Hello everyone, welcome to this week’s blog post about cryptocurrency. This week you will be entertained with insight on ICOs as well as the legality of cryptocurrency as a whole. Cryptocurrency can be looked at as a speculation. No one can be 100 percent positive about cryptocurrency prices going up or down. That being said, those that do invest in crypto have the opportunity to have great return on investment plus more. Then again, they also have the chance that all of their investments could completely disappear. That ladies and gentlemen, is the wonderful world of crypto.

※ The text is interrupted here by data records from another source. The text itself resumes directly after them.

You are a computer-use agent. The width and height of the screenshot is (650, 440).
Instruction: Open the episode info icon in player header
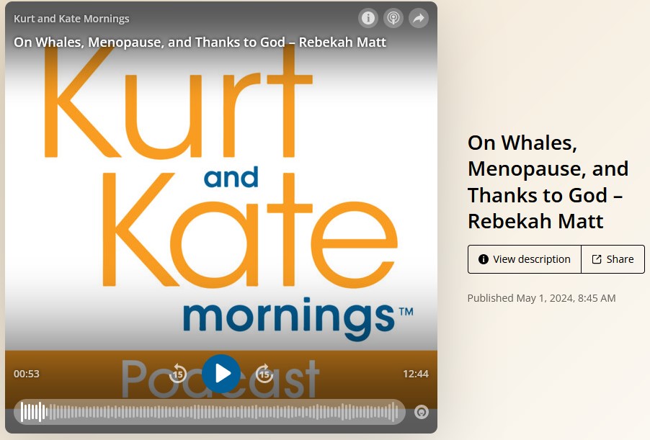point(368,18)
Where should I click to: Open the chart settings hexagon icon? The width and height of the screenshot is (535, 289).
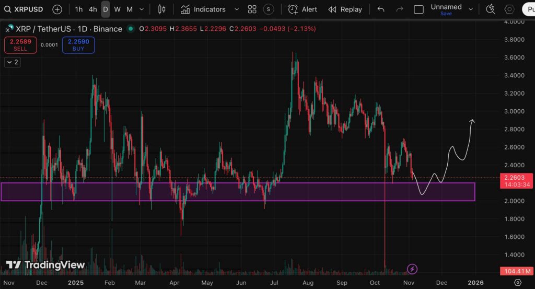point(509,9)
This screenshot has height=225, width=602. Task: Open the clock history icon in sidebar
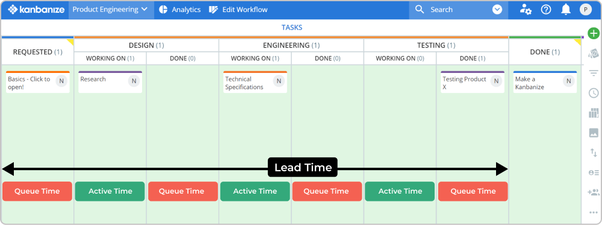[x=594, y=93]
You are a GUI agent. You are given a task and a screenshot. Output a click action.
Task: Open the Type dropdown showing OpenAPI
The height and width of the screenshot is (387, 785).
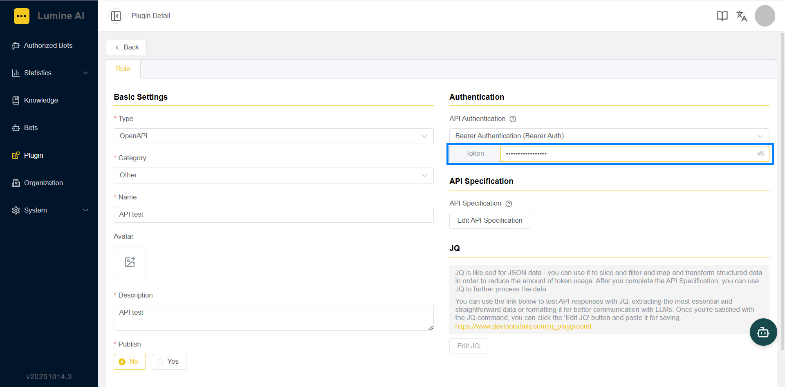click(274, 136)
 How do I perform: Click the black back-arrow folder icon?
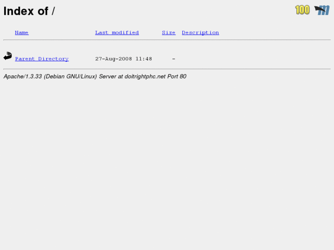pyautogui.click(x=8, y=56)
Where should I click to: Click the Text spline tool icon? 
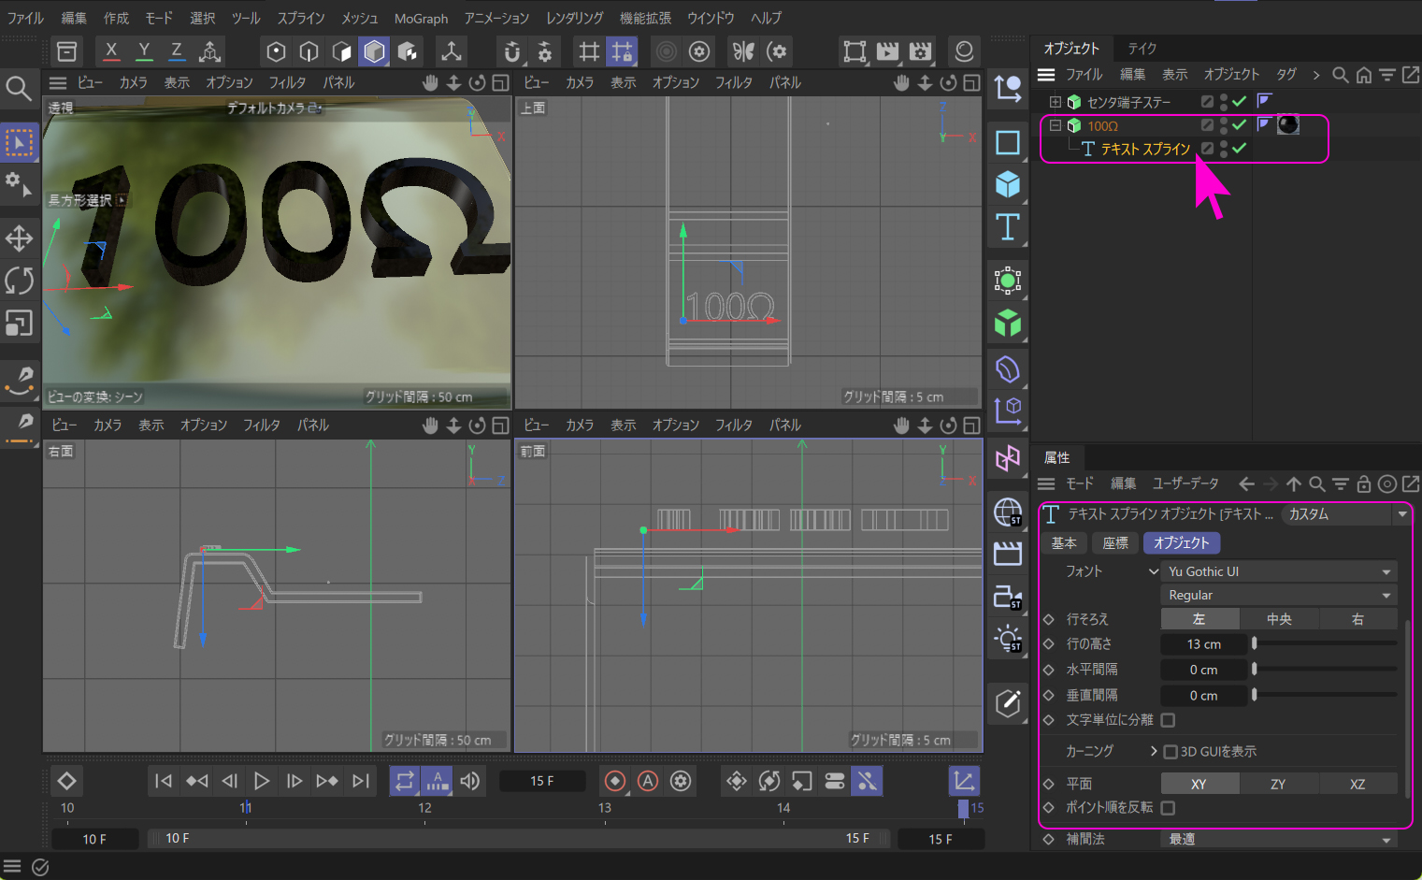(x=1007, y=227)
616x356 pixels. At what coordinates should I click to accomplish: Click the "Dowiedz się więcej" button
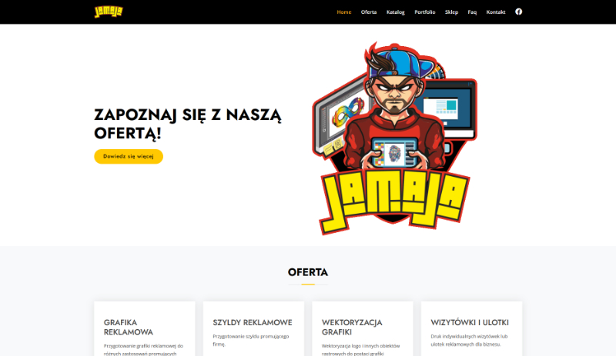(x=129, y=156)
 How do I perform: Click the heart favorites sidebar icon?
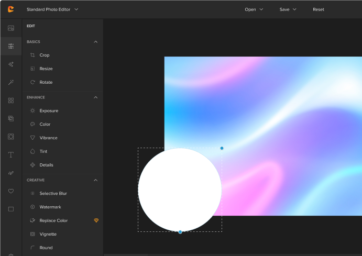tap(10, 191)
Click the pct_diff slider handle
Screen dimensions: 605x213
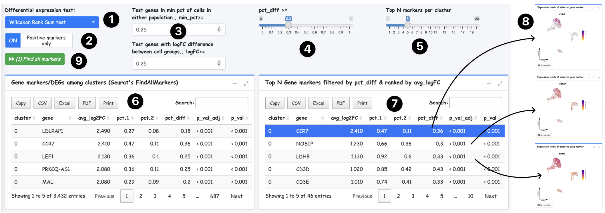288,25
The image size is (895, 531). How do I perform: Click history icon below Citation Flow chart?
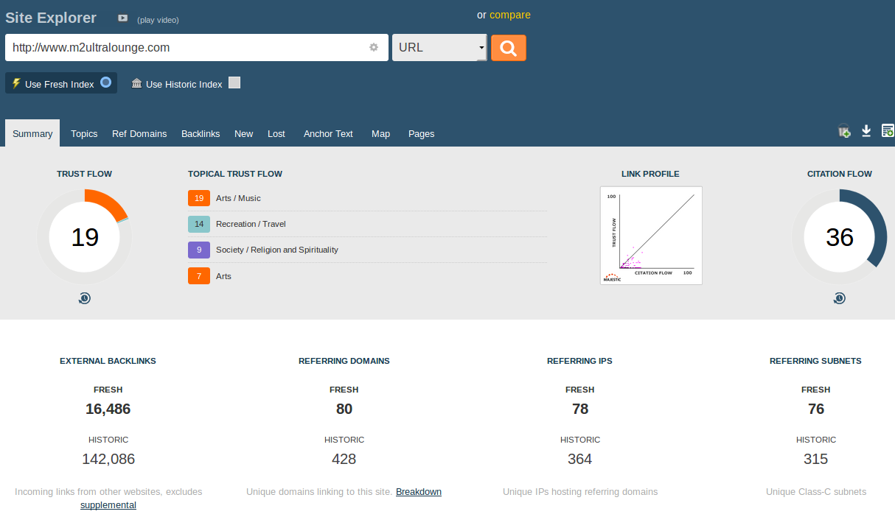coord(839,298)
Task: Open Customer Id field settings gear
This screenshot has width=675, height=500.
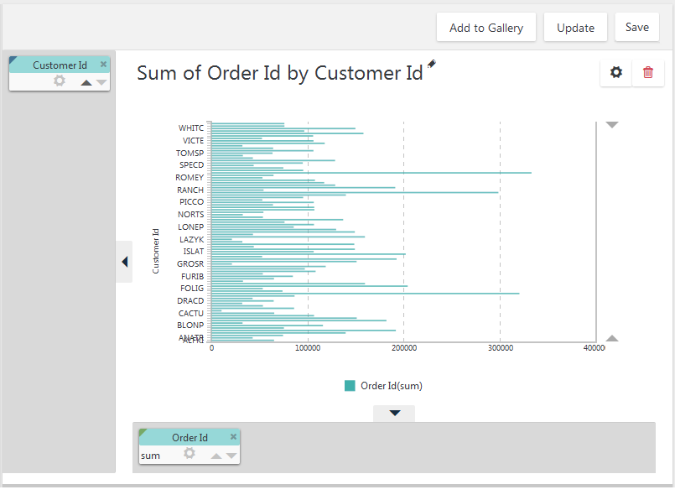Action: tap(60, 81)
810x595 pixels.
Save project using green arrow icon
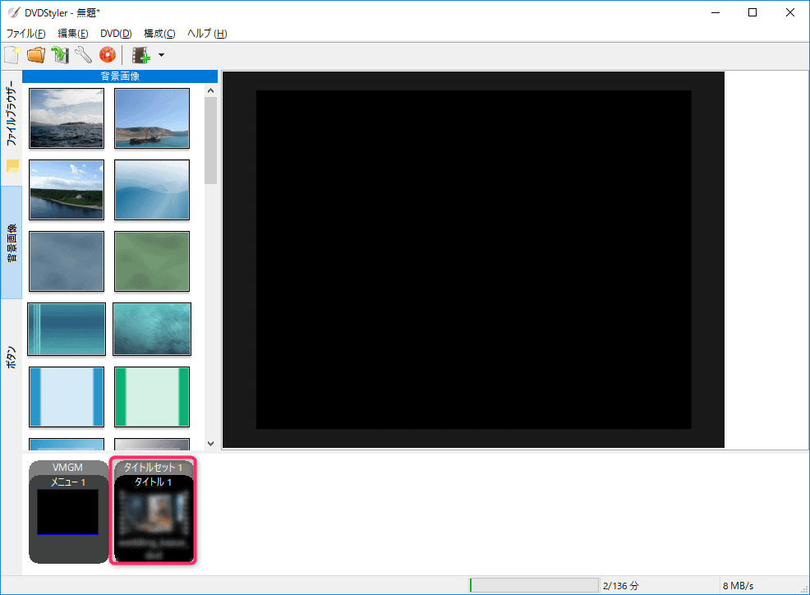click(x=59, y=55)
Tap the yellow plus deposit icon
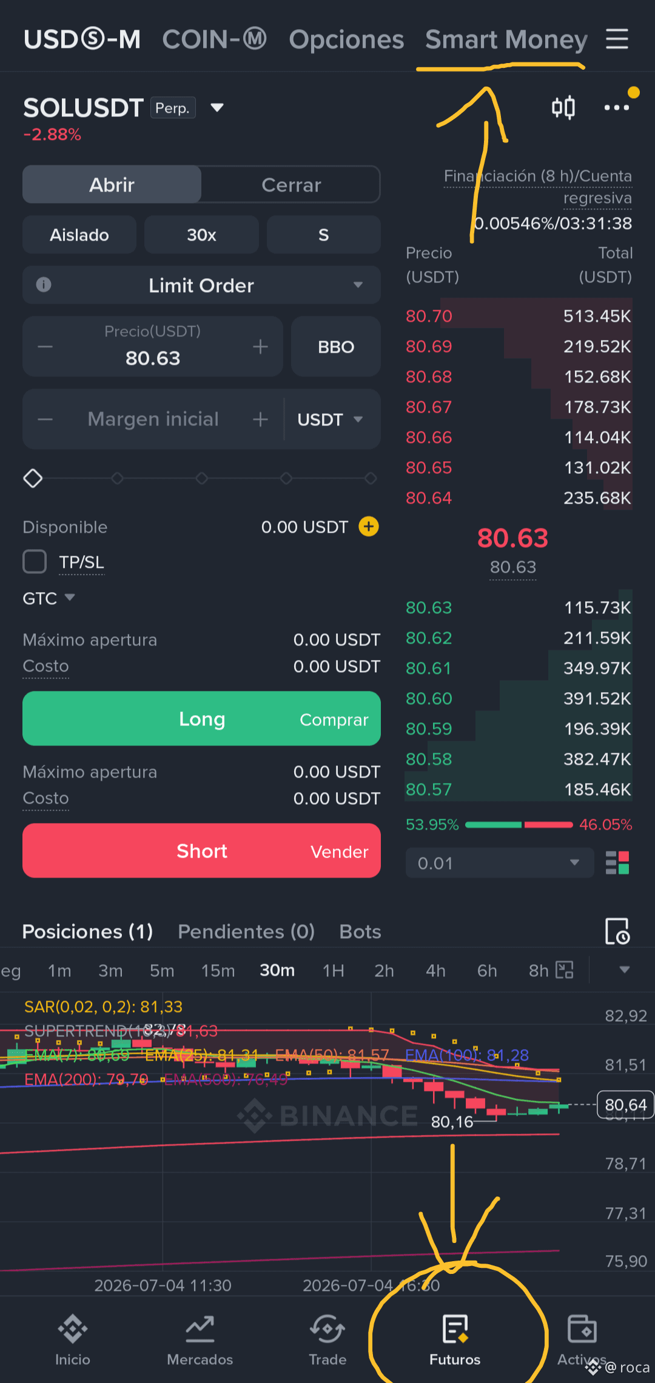Screen dimensions: 655x1383 click(369, 527)
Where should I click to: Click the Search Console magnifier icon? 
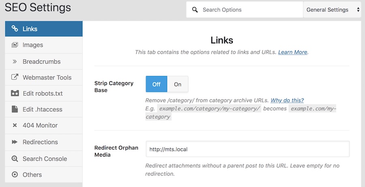pyautogui.click(x=15, y=159)
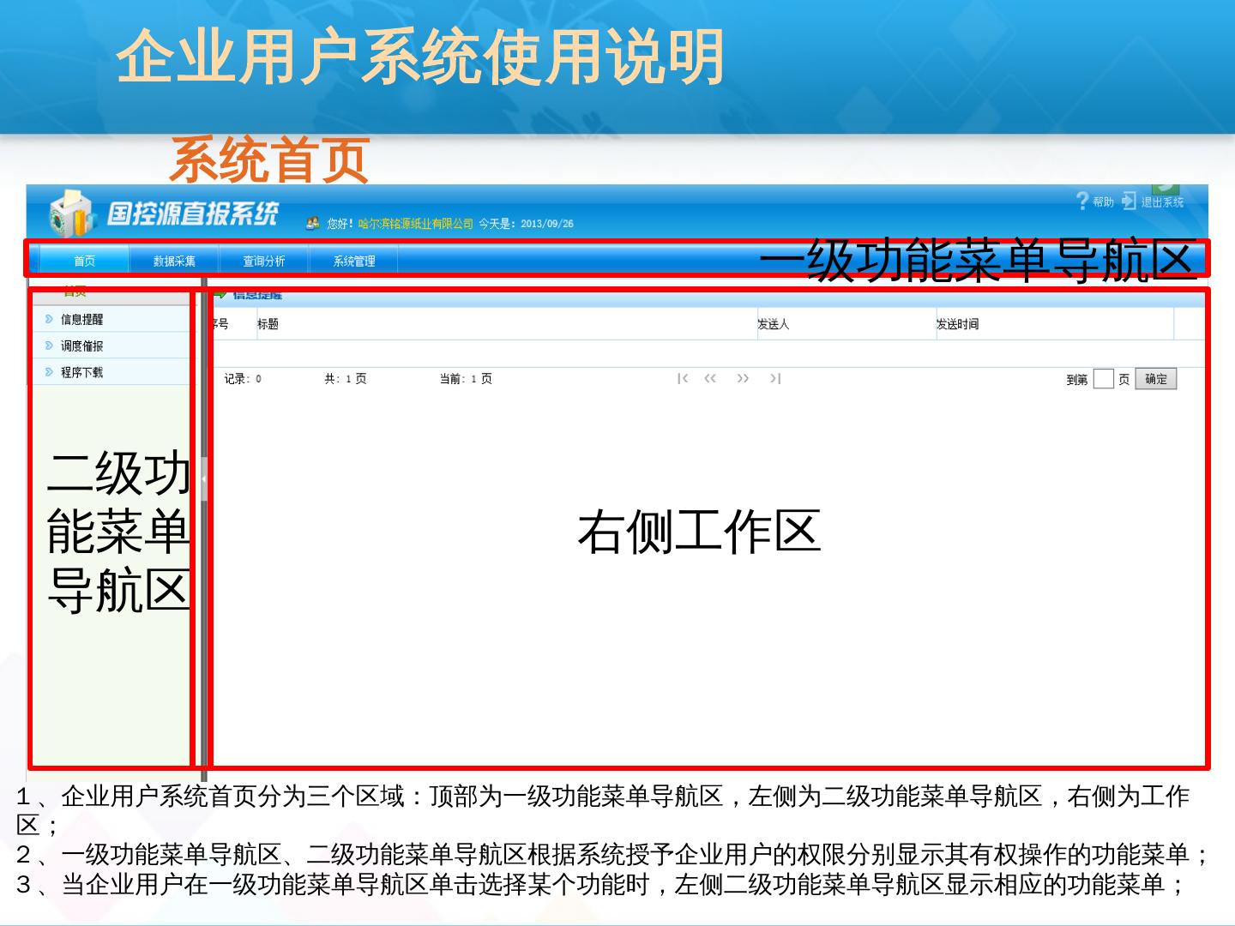
Task: Jump to last page of records
Action: pyautogui.click(x=774, y=379)
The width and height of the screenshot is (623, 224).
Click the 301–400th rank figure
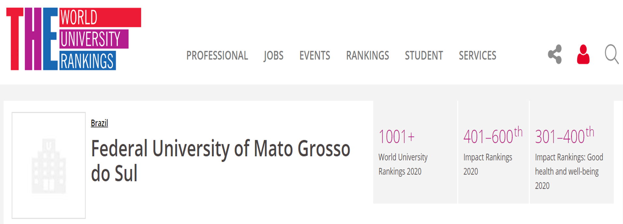564,136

If you are a computer scientist with a vision, blockchain related or not, it is very easy to fundraise via a digital token. All you really need is a great vision and people that support it. To begin your crowdfunding efforts, you design a token economy for your project and let people invest at various stages of an ICO. ICO is a newer term and stands for Initial Coin Offering, basically entailing the same thing as an IPO, only investors are awarded an amount of tokens, rather. The risk-reward comes into play for investors in the form of how early their investment is into a project timeline. If one invests early, they risk the project failing and all they are left with is a “wallet” full of useless computer code. On the other hand, if one invest in the earliest stages of an initial coin offering, they will receive a ridiculous stake in the project. When a team of developers and computer scientists have done a good job in regards to their ICO, exchanges will rush to add them to their markets so crypto users can begin trading this new coin. This enables investors to start trading their share in this project for bitcoin, ethereum, and sometimes other trading pairs; oftentimes, a new listing is the first step in continued project funding, otherwise the project is left with finding business partners over the counter. Last fall ICOs were hotter than ever. Authors and journalists were calling this “the digital gold rush”, and with such a title came enormous interest. People were naively throwing in their money with hopes of getting rich very quick, and it opened up ridiculous opportunity for scam artists. If you weren’t buying during the wrong market cycle, you were investing in projects that had no intentions of ever releasing a real product. It is this aspect of the cryptosphere that brings out talk of regulation, along with other undesirable outcomes. With that disclaimer out of the way, there wouldn’t be this much fuss over the topic if there weren’t amazing products and incredible returns available so always be sure to do your own research and always be skeptical.
Given the dangers associated with investing in an unregulated market, one must be aware of ways to manage risk. The single easiest way to manage risk is to not invest. If you cannot resist or think you’ve got what it takes, then you need to familiarize yourself a great deal with many terms and insights. One of the most obvious red flags in this market is the promise of great, or any, returns. No project can guarantee any amount of return on your investment, so if they are, odds are they just want it to sound appealing. As a rule of thumb, if it seems too good to be true it probably is. Another red flag is projects offering bonuses for referring new users. If there is a bounty for new users, it is a sign that they are incapable of marketing any real product. A question to ask yourself is, “why can’t their product alone incentivise users to invest?” What happens in these scams is new user’s investments are what are used to pay out current existing users, and they continue this behavior until someone can not be paid for the payouts they deserve. The developers will then shut down the platform and make away with a lot of bitcoin or ethereum investments, and since this market is mostly unregulated, no one chases them down to return your investment. As one final method for safe investing, stay away from ICOs entirely. Only invest in projects that already have a working product and existing use cases. Some projects are already being used by many thousands, if not hundreds of thousands, of users; this is an excellent sign. There are people that will try to steal your funds from you, so be mindful of the above and manage that risk for your own benefit.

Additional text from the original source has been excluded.